GIVEN PASSAGE:
Great question! Models for the earth’s heat flux (basically a measure of how fast the earth is losing heat) definitely predict that it will be colder in a billion years, just as it is colder today than it was a billion years ago. This is because the earth is losing heat faster than it gains it from sources such as the sun’s radiation. Geophysical studies show that the mean heat flux of the earth is about 87 milliwatts per square meter– that’s 44 trillion Watts of heat flow for the whole earth (Francis & Oppenheimer, 2004, and references therein). Even though we are losing heat on the long-term, our atmosphere is definitely heating up on the short term

There are two major sources of the earth’s heat– accretionary energy and radioactive decay. The earth formed about 4.6 billions years ago by the gravitational attraction of smaller bodies (planetesimals). As this material in our solar nebula came together, the gravitational potential energy was converted to heat energy. More heat was liberated when the earth’s core and mantle formed, or differentiated. This accretionary energy has slowly been lost through convection and conduction from the core and the mantle through the crust, and eventually radiation out into space.

EXERCISES:
1/ List the processes that the passage on the earth's heat flux says have carried accretionary energy away from the core and mantle.
2/ Continue the passage on the earth's heat flux from the point where it ends.

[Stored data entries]
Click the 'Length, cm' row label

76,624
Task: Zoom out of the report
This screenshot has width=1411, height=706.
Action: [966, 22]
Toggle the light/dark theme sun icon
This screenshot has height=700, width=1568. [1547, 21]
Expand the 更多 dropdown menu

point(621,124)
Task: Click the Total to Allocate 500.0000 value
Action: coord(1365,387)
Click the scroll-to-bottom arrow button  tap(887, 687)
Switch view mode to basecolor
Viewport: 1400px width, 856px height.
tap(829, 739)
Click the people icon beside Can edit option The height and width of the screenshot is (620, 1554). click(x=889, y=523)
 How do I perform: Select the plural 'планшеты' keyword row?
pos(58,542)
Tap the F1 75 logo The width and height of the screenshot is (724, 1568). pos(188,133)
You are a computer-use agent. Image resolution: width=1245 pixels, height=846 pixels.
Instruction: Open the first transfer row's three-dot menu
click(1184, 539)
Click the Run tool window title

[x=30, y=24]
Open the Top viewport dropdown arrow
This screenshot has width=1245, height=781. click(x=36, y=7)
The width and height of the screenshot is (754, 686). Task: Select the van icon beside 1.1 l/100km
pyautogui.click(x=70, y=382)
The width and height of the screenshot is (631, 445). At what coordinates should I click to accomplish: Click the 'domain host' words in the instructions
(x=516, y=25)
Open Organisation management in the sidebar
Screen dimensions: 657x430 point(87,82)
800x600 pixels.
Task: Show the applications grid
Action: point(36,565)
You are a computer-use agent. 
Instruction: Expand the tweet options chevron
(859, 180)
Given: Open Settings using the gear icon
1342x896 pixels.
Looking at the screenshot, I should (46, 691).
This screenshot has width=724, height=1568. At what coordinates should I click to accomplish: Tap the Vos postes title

RESPONSES TO THE EXERCISE:
1/
- Convection
- Conduction
- Radiation out into space

2/
The most important source of heat in the earth’s crust is the decay of radioactive isotopes, primarily 40K (potassium), 238Uranium, 235Uranium, and 232Thorium. These isotopes (especially 40K) are abundant in the crust, and they release a lot of heat as they decay to their stable daughter isotopes. They were formed in stars and supernovae long before the earth was formed. Their budget in the earth is limited, and they decay exponentially, so there is less and less heat producing isotopes in the crust over time.

Eventually the earth will be so cold that plate tectonics will not be able to operate. This will have serious consequences for the atmosphere and water on the surface of the earth, and therefore life. DON’T WORRY! The earth is cooling at a rate of only ~100 C per billion years (Francis & Oppenheimer, 2004), so it won’t be noticeably colder for quite some time.

References
Francis, P. & Oppenheimer, C. (2004). Volcanoes. Oxford: Oxford University Press.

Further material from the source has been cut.